Учебники
Дрянь «в законе»
Предпосылки для ответа можно обнаружить в известной с детства литературе. М. Твен описал историю пороков европейских стран с точки зрения здравого смысла. Геккльберри Финн рассказывает рабу Джиму, как монархии культивируют всеобщую подлость, грабеж, насилие, разбой. Описание власти — это каталог ее общих недостатков: «Король — он и есть король, что с него возьмешь. А вообще все они дрянь порядочная... Но если они уж сели нам на шею, не надо забывать, кто они такие, и принимать это во внимание»43. Отсюда вытекает представление о политике как о грязном деле.Впервые эта концепция была сформулирована Макиавелли: князь не должен быть добрым; политика нарушает нормы морали. После изобретения идеи reason d'etat (государственный разум, принципы существования государства, государственные интересы) указанная концепция становилась все более популярной. На протяжении XIX-XX вв. она стала господствующей и до сих пор влияет на политическую мысль и практику. Например, в цитируемом Словаре политика определяется как деятельность по урегулированию внешних (между государствами, нациями, народами и их представителями) и внутренних (между элементами политической системы, институциональной властью и гражданами государства, различными политическими, общественными группами, объединениями и их лидерами, социальными слоями и национальными общностями) отношений; вопросы и события общественной, государственной жизни; совокупность средств и методов, направленных на достижение поставленной цели44. Между тем здравомыслящие люди, многие ученые и философы считают политику грязным делом. Кто же прав: авторы Словаря или большинство здравомыслящих людей? Для ответа конкретизируем вопрос: только ли политика является грязным делом? кто и что превращает политику в грязное дело? существует ли связь норм морали с общим социальным хаосом, воплощенным не только в политике?

◆ ДАННЫЕ ДЛЯ ИЗУЧЕНИЯ
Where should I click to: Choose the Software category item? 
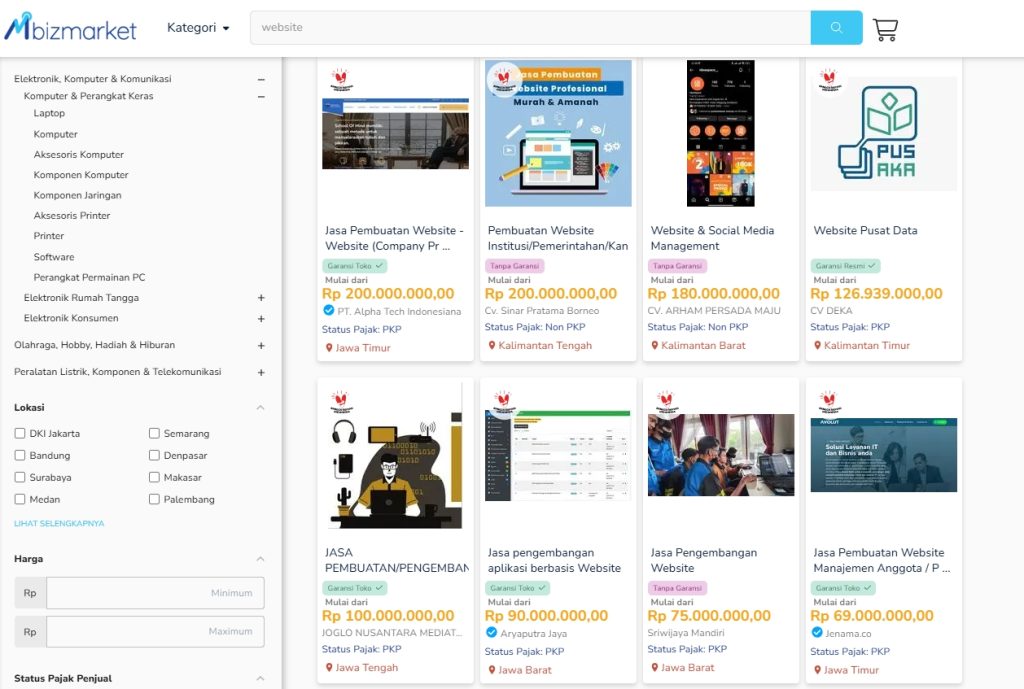click(54, 257)
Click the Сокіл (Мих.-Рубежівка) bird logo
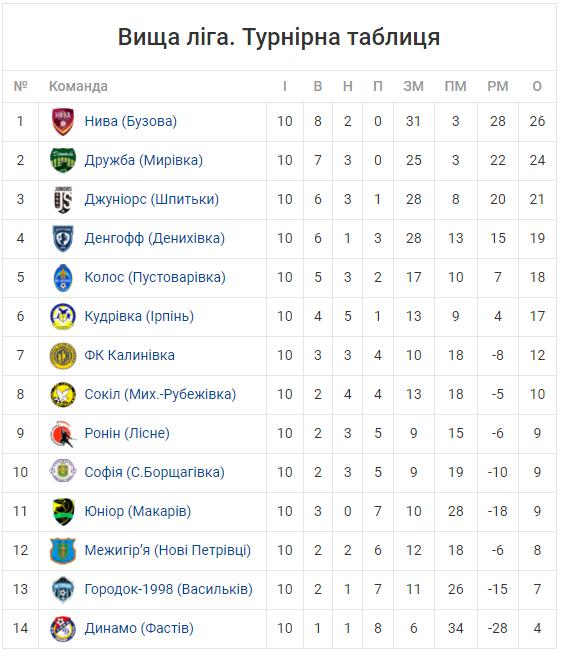The width and height of the screenshot is (562, 652). tap(63, 395)
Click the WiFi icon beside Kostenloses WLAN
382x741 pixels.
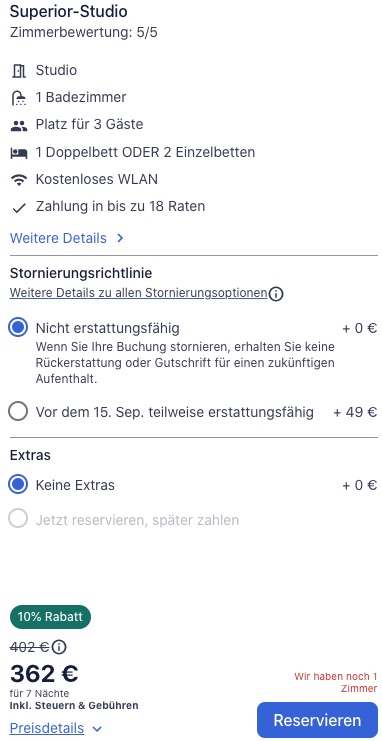(x=18, y=180)
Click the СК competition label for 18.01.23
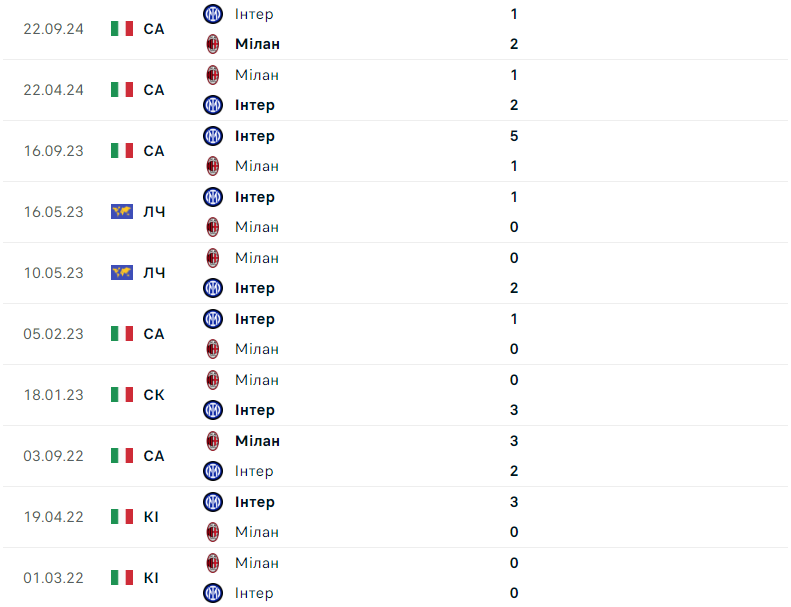 pyautogui.click(x=154, y=395)
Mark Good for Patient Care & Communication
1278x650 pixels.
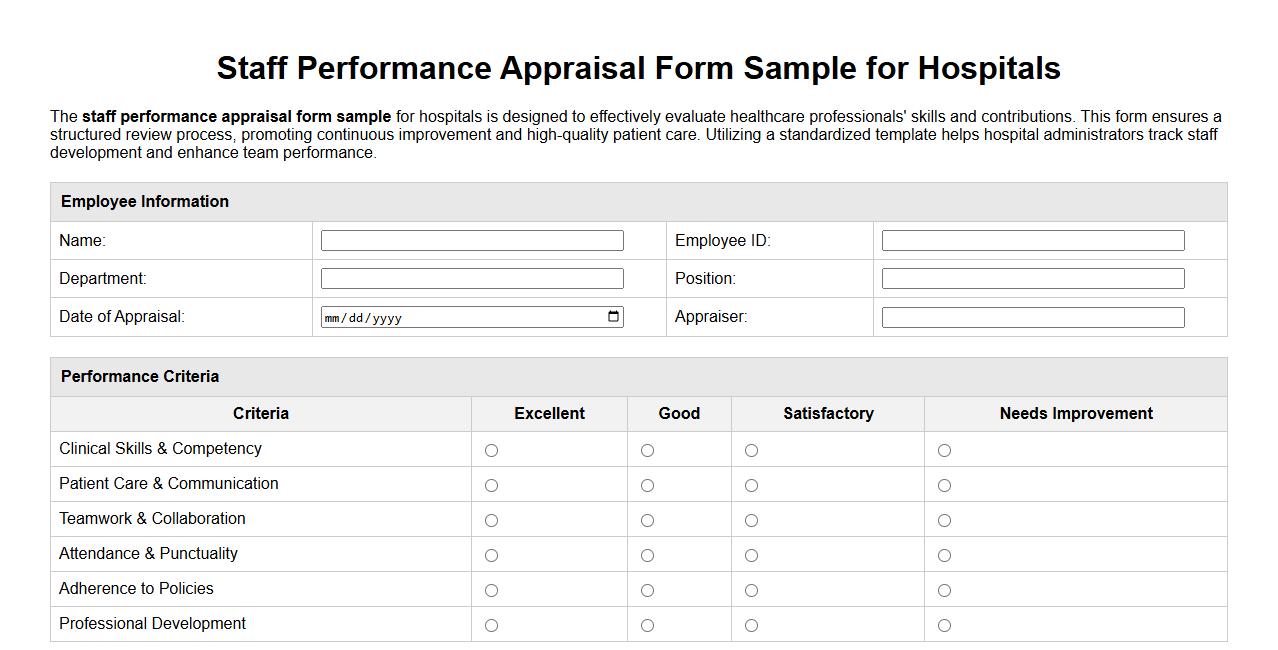point(647,485)
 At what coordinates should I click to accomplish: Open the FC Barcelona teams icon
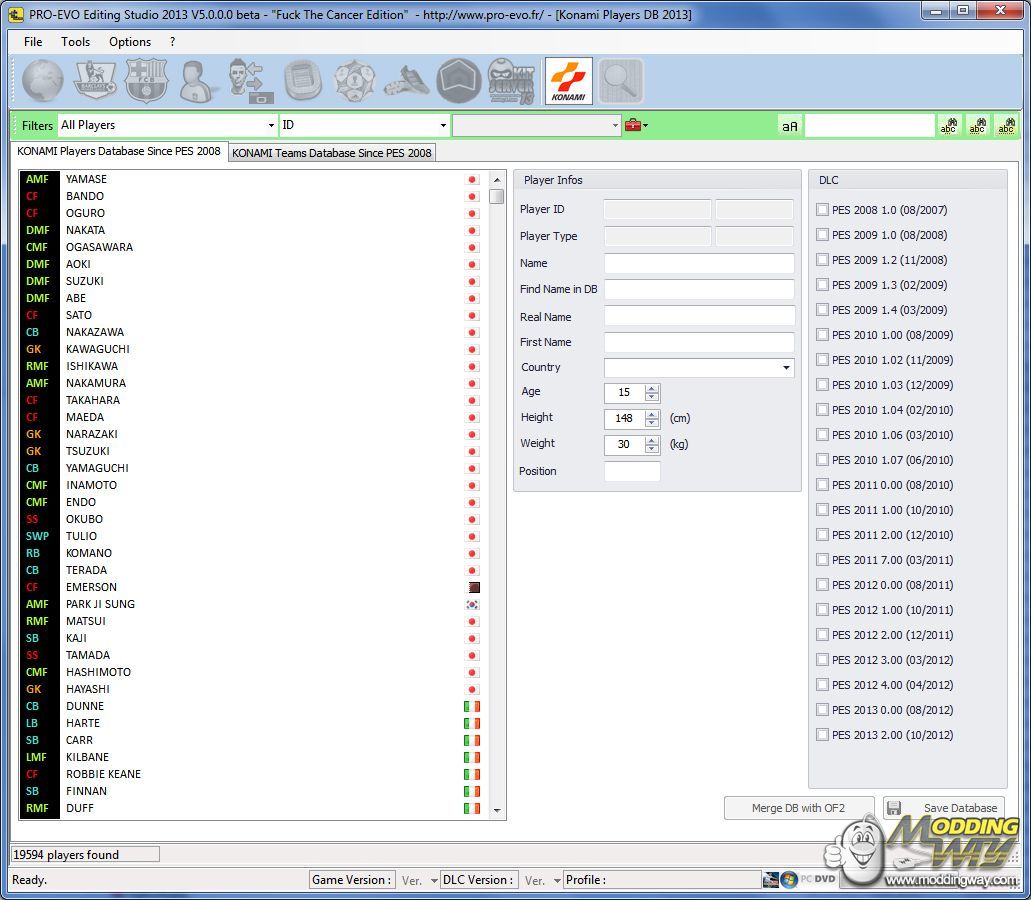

◆ ЗАДАНИЕ
Выпишите целиком текст о политике как о грязном деле, ничего в нем не меняя.

◆ ОТВЕТ
Учебники
Дрянь «в законе»
Предпосылки для ответа можно обнаружить в известной с детства литературе. М. Твен описал историю пороков европейских стран с точки зрения здравого смысла. Геккльберри Финн рассказывает рабу Джиму, как монархии культивируют всеобщую подлость, грабеж, насилие, разбой. Описание власти — это каталог ее общих недостатков: «Король — он и есть король, что с него возьмешь. А вообще все они дрянь порядочная... Но если они уж сели нам на шею, не надо забывать, кто они такие, и принимать это во внимание»43. Отсюда вытекает представление о политике как о грязном деле.Впервые эта концепция была сформулирована Макиавелли: князь не должен быть добрым; политика нарушает нормы морали. После изобретения идеи reason d'etat (государственный разум, принципы существования государства, государственные интересы) указанная концепция становилась все более популярной. На протяжении XIX-XX вв. она стала господствующей и до сих пор влияет на политическую мысль и практику. Например, в цитируемом Словаре политика определяется как деятельность по урегулированию внешних (между государствами, нациями, народами и их представителями) и внутренних (между элементами политической системы, институциональной властью и гражданами государства, различными политическими, общественными группами, объединениями и их лидерами, социальными слоями и национальными общностями) отношений; вопросы и события общественной, государственной жизни; совокупность средств и методов, направленных на достижение поставленной цели44. Между тем здравомыслящие люди, многие ученые и философы считают политику грязным делом. Кто же прав: авторы Словаря или большинство здравомыслящих людей? Для ответа конкретизируем вопрос: только ли политика является грязным делом? кто и что превращает политику в грязное дело? существует ли связь норм морали с общим социальным хаосом, воплощенным не только в политике?